● PROBLEM DESCRIPTION
Produce a verbatim copy of the entries listed below.

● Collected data
+--
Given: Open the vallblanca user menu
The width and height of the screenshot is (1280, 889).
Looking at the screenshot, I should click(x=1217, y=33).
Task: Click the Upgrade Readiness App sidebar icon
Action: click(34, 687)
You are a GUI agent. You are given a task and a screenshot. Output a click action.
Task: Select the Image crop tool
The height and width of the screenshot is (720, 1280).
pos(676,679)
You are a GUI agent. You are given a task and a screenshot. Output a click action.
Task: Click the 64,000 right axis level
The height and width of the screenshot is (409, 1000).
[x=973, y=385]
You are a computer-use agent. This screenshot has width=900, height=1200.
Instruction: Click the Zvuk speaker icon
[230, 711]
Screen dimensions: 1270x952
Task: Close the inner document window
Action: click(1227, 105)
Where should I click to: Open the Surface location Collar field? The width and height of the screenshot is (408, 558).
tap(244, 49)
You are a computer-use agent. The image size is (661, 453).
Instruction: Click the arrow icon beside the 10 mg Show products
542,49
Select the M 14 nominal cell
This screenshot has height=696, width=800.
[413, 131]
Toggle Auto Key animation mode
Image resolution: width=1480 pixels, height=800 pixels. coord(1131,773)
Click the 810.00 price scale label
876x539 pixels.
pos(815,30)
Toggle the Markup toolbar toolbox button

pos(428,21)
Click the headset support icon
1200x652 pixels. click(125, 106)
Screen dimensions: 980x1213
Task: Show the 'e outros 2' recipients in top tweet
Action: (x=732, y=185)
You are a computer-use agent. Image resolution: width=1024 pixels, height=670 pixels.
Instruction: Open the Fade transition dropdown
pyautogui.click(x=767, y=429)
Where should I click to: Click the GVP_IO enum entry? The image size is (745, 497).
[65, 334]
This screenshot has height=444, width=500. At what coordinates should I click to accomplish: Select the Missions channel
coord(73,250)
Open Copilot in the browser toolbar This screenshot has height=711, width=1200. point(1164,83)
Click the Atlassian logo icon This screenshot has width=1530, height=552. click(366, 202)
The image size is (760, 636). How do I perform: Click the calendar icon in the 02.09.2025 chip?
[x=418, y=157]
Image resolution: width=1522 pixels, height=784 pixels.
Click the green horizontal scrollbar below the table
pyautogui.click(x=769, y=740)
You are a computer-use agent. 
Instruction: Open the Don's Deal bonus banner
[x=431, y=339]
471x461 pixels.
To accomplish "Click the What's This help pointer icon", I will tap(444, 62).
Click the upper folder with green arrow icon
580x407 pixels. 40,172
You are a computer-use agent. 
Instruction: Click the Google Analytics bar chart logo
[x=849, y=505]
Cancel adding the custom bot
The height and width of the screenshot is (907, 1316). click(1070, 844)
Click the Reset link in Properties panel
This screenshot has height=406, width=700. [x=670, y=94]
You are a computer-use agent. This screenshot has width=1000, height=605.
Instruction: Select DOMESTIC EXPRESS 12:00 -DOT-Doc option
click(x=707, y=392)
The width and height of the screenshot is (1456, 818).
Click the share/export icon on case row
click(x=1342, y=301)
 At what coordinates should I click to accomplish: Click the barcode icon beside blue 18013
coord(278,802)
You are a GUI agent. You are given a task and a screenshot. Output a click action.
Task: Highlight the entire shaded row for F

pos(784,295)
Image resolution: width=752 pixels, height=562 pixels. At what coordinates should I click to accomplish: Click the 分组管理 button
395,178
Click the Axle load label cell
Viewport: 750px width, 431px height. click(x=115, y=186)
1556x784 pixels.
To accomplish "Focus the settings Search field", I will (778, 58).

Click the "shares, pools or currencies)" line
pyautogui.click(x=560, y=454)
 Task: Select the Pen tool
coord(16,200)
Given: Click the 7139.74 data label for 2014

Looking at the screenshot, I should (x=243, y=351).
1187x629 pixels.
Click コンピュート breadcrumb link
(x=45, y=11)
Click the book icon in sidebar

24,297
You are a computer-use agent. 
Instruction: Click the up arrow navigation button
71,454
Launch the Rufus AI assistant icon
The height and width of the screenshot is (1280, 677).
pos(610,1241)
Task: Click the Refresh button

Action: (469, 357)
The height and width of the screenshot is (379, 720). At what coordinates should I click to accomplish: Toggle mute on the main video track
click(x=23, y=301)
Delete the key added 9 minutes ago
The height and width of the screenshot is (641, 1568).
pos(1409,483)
+--
● COMPLETED TASK
Given: Open the vallblanca user menu
The width and height of the screenshot is (1280, 889).
Looking at the screenshot, I should click(x=1217, y=33).
Task: Click the Upgrade Readiness App sidebar icon
Action: click(34, 687)
You are a GUI agent. You are given a task and a screenshot. Output a click action.
Task: Select the Image crop tool
The height and width of the screenshot is (720, 1280).
pos(676,679)
You are a GUI agent. You are given a task and a screenshot. Output a click action.
Task: Click the 64,000 right axis level
The height and width of the screenshot is (409, 1000).
[x=973, y=385]
You are a computer-use agent. This screenshot has width=900, height=1200.
Instruction: Click the Zvuk speaker icon
[230, 711]
Screen dimensions: 1270x952
Task: Close the inner document window
Action: click(1227, 105)
Where should I click to: Open the Surface location Collar field? The width and height of the screenshot is (408, 558).
tap(244, 49)
You are a computer-use agent. The image size is (661, 453).
Instruction: Click the arrow icon beside the 10 mg Show products
542,49
Select the M 14 nominal cell
This screenshot has height=696, width=800.
[413, 131]
Toggle Auto Key animation mode
Image resolution: width=1480 pixels, height=800 pixels. coord(1131,773)
Click the 810.00 price scale label
876x539 pixels.
pos(815,30)
Toggle the Markup toolbar toolbox button

pos(428,21)
Click the headset support icon
1200x652 pixels. click(125, 106)
Screen dimensions: 980x1213
Task: Show the 'e outros 2' recipients in top tweet
Action: (x=732, y=185)
You are a computer-use agent. Image resolution: width=1024 pixels, height=670 pixels.
Instruction: Open the Fade transition dropdown
pyautogui.click(x=767, y=429)
Where should I click to: Click the GVP_IO enum entry? The image size is (745, 497).
[65, 334]
This screenshot has height=444, width=500. At what coordinates should I click to accomplish: Select the Missions channel
coord(73,250)
Open Copilot in the browser toolbar This screenshot has height=711, width=1200. point(1164,83)
Click the Atlassian logo icon This screenshot has width=1530, height=552. click(366, 202)
The image size is (760, 636). How do I perform: Click the calendar icon in the 02.09.2025 chip?
[x=418, y=157]
Image resolution: width=1522 pixels, height=784 pixels.
Click the green horizontal scrollbar below the table
pyautogui.click(x=769, y=740)
You are a computer-use agent. 
Instruction: Open the Don's Deal bonus banner
[x=431, y=339]
471x461 pixels.
To accomplish "Click the What's This help pointer icon", I will tap(444, 62).
Click the upper folder with green arrow icon
580x407 pixels. 40,172
You are a computer-use agent. 
Instruction: Click the Google Analytics bar chart logo
[x=849, y=505]
Cancel adding the custom bot
The height and width of the screenshot is (907, 1316). click(1070, 844)
Click the Reset link in Properties panel
This screenshot has height=406, width=700. [x=670, y=94]
You are a computer-use agent. This screenshot has width=1000, height=605.
Instruction: Select DOMESTIC EXPRESS 12:00 -DOT-Doc option
click(x=707, y=392)
The width and height of the screenshot is (1456, 818).
Click the share/export icon on case row
click(x=1342, y=301)
 At what coordinates should I click to accomplish: Click the barcode icon beside blue 18013
coord(278,802)
You are a GUI agent. You are given a task and a screenshot. Output a click action.
Task: Highlight the entire shaded row for F

pos(784,295)
Image resolution: width=752 pixels, height=562 pixels. At what coordinates should I click to accomplish: Click the 分组管理 button
395,178
Click the Axle load label cell
Viewport: 750px width, 431px height. click(x=115, y=186)
1556x784 pixels.
To accomplish "Focus the settings Search field", I will (778, 58).

Click the "shares, pools or currencies)" line
pyautogui.click(x=560, y=454)
 Task: Select the Pen tool
coord(16,200)
Given: Click the 7139.74 data label for 2014

Looking at the screenshot, I should (x=243, y=351).
1187x629 pixels.
Click コンピュート breadcrumb link
(x=45, y=11)
Click the book icon in sidebar

24,297
You are a computer-use agent. 
Instruction: Click the up arrow navigation button
71,454
Launch the Rufus AI assistant icon
The height and width of the screenshot is (1280, 677).
pos(610,1241)
Task: Click the Refresh button

Action: (469, 357)
The height and width of the screenshot is (379, 720). At what coordinates should I click to accomplish: Toggle mute on the main video track
click(x=23, y=301)
Delete the key added 9 minutes ago
The height and width of the screenshot is (641, 1568).
pos(1409,483)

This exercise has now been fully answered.